### GOAL
Could you copy out every entry from the line containing "You are a computer-use agent. This" down to the line containing "Looking at the screenshot, I should [x=302, y=215].", both of those lines included, word for word?

### RAW RECORDS
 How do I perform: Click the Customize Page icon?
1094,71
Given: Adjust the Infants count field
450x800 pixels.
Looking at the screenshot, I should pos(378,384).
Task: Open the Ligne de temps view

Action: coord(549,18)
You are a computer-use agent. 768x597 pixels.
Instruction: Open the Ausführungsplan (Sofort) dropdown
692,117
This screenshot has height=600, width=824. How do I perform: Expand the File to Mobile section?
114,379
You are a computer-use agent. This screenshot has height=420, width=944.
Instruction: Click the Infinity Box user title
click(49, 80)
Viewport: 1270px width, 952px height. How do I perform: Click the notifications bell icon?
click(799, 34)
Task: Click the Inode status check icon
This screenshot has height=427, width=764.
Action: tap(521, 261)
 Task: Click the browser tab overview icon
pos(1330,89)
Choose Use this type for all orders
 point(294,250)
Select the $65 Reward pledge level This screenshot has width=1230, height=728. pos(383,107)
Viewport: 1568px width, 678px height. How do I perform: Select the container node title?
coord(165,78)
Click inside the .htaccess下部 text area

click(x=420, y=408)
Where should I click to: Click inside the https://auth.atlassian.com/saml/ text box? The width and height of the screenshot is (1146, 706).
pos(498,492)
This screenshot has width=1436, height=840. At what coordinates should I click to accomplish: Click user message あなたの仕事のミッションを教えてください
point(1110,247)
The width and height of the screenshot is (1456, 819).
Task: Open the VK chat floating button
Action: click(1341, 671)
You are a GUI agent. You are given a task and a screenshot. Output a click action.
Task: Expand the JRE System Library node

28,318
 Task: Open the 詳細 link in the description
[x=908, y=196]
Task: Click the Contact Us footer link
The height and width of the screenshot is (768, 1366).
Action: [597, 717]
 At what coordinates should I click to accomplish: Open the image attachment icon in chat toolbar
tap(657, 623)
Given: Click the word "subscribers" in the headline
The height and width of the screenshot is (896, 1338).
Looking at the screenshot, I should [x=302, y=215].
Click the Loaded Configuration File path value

### TASK RESULT
You are a computer-use agent. This screenshot has height=420, width=944.
Instruction: Click the Infinity Box user title
click(49, 80)
Viewport: 1270px width, 952px height. How do I perform: Click the notifications bell icon?
click(799, 34)
Task: Click the Inode status check icon
This screenshot has height=427, width=764.
Action: tap(521, 261)
 Task: Click the browser tab overview icon
pos(1330,89)
Choose Use this type for all orders
 point(294,250)
Select the $65 Reward pledge level This screenshot has width=1230, height=728. pos(383,107)
Viewport: 1568px width, 678px height. How do I perform: Select the container node title?
coord(165,78)
Click inside the .htaccess下部 text area

click(x=420, y=408)
Where should I click to: Click inside the https://auth.atlassian.com/saml/ text box? The width and height of the screenshot is (1146, 706).
pos(498,492)
This screenshot has width=1436, height=840. At what coordinates should I click to accomplish: Click user message あなたの仕事のミッションを教えてください
point(1110,247)
The width and height of the screenshot is (1456, 819).
Task: Open the VK chat floating button
Action: click(1341, 671)
You are a GUI agent. You are given a task and a screenshot. Output a click action.
Task: Expand the JRE System Library node

28,318
 Task: Open the 詳細 link in the description
[x=908, y=196]
Task: Click the Contact Us footer link
The height and width of the screenshot is (768, 1366).
Action: [597, 717]
 At what coordinates should I click to accomplish: Open the image attachment icon in chat toolbar
tap(657, 623)
Given: Click the word "subscribers" in the headline
The height and width of the screenshot is (896, 1338).
Looking at the screenshot, I should [x=302, y=215].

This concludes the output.